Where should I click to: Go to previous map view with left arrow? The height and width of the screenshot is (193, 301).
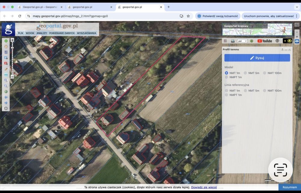6,97
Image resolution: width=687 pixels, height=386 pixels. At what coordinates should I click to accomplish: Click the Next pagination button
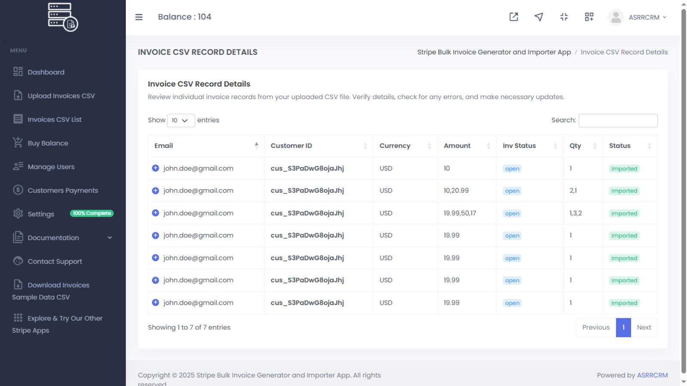click(x=644, y=328)
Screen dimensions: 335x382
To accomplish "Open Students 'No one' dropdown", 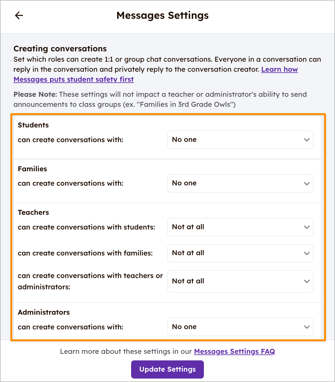I will pyautogui.click(x=240, y=140).
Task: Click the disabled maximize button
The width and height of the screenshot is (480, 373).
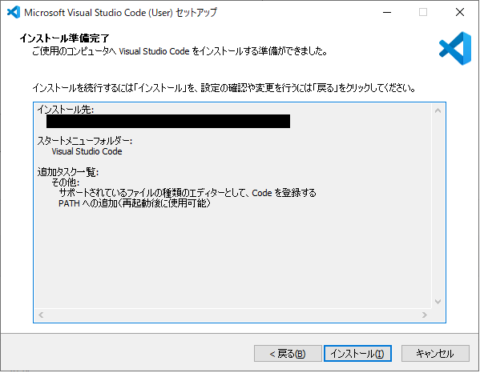Action: pos(423,12)
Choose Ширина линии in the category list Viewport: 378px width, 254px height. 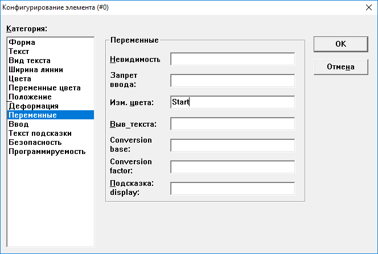[x=35, y=70]
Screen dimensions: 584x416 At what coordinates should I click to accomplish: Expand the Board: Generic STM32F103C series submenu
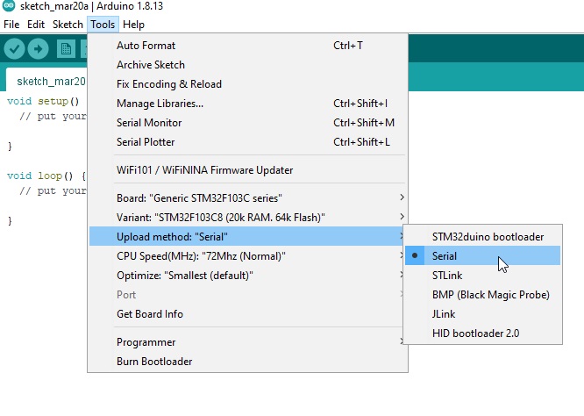(247, 198)
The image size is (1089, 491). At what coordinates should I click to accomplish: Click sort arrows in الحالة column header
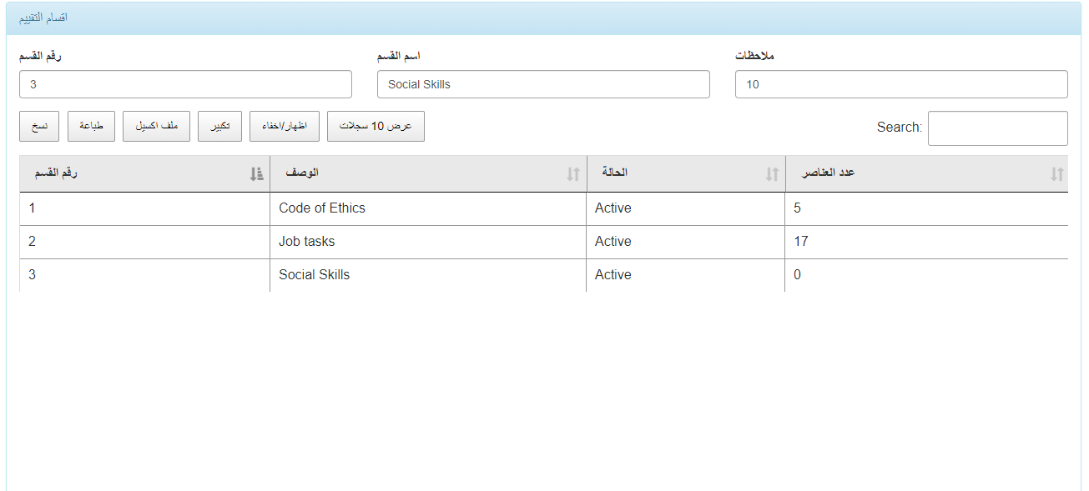771,174
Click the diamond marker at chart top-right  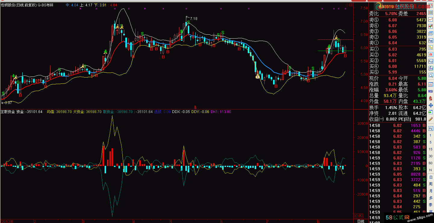point(347,5)
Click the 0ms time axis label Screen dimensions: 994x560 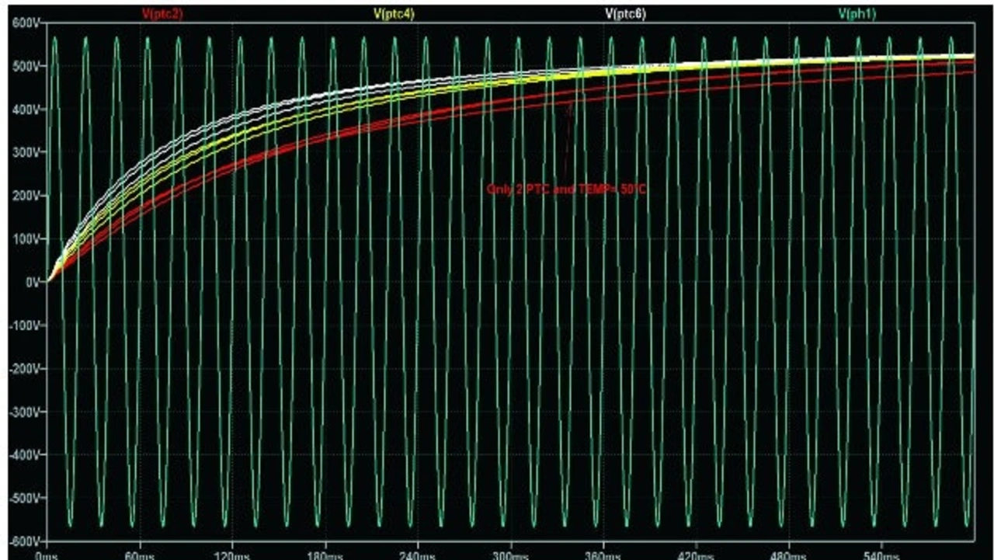coord(47,555)
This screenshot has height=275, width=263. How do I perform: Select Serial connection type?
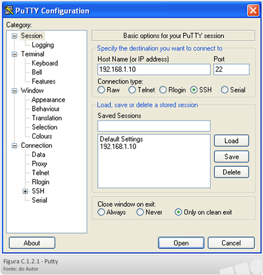pyautogui.click(x=225, y=90)
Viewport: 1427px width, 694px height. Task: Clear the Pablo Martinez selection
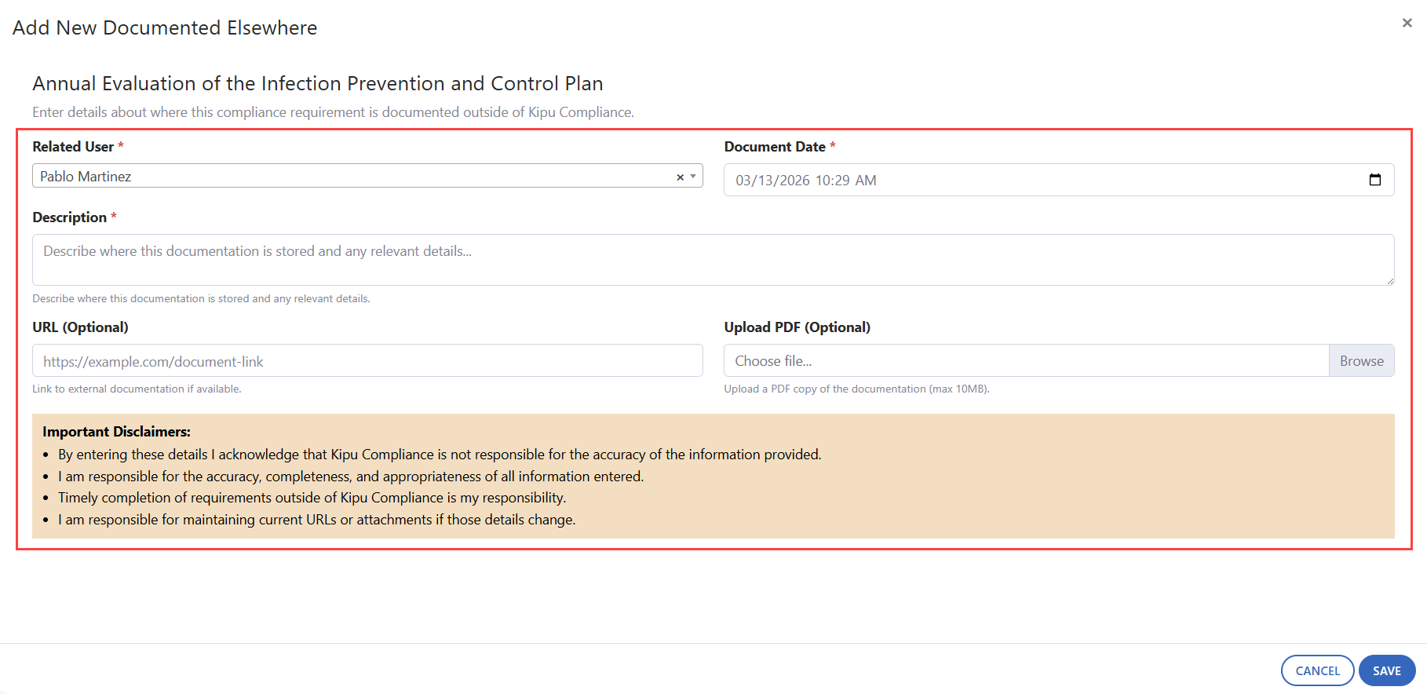pyautogui.click(x=680, y=177)
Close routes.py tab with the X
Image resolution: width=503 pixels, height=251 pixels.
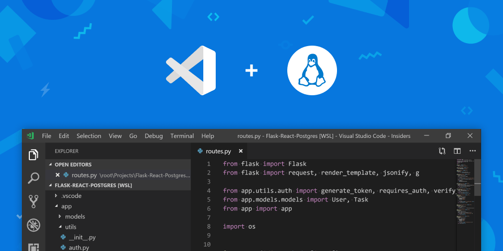tap(241, 151)
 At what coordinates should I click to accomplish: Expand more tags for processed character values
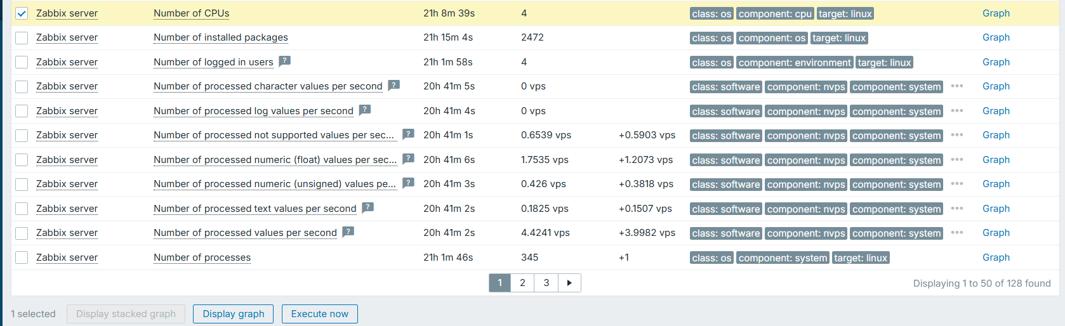click(957, 86)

——————————

**Exercise objective**:
The task requires restating verbatim the lines from the one that holds "Image resolution: width=503" through the end of the listing, both ends counted, and no pictures.

**Reply to the exercise**:
Image resolution: width=503 pixels, height=251 pixels.
tap(241, 151)
 At what coordinates should I click to accomplish: Expand more tags for processed character values
click(957, 86)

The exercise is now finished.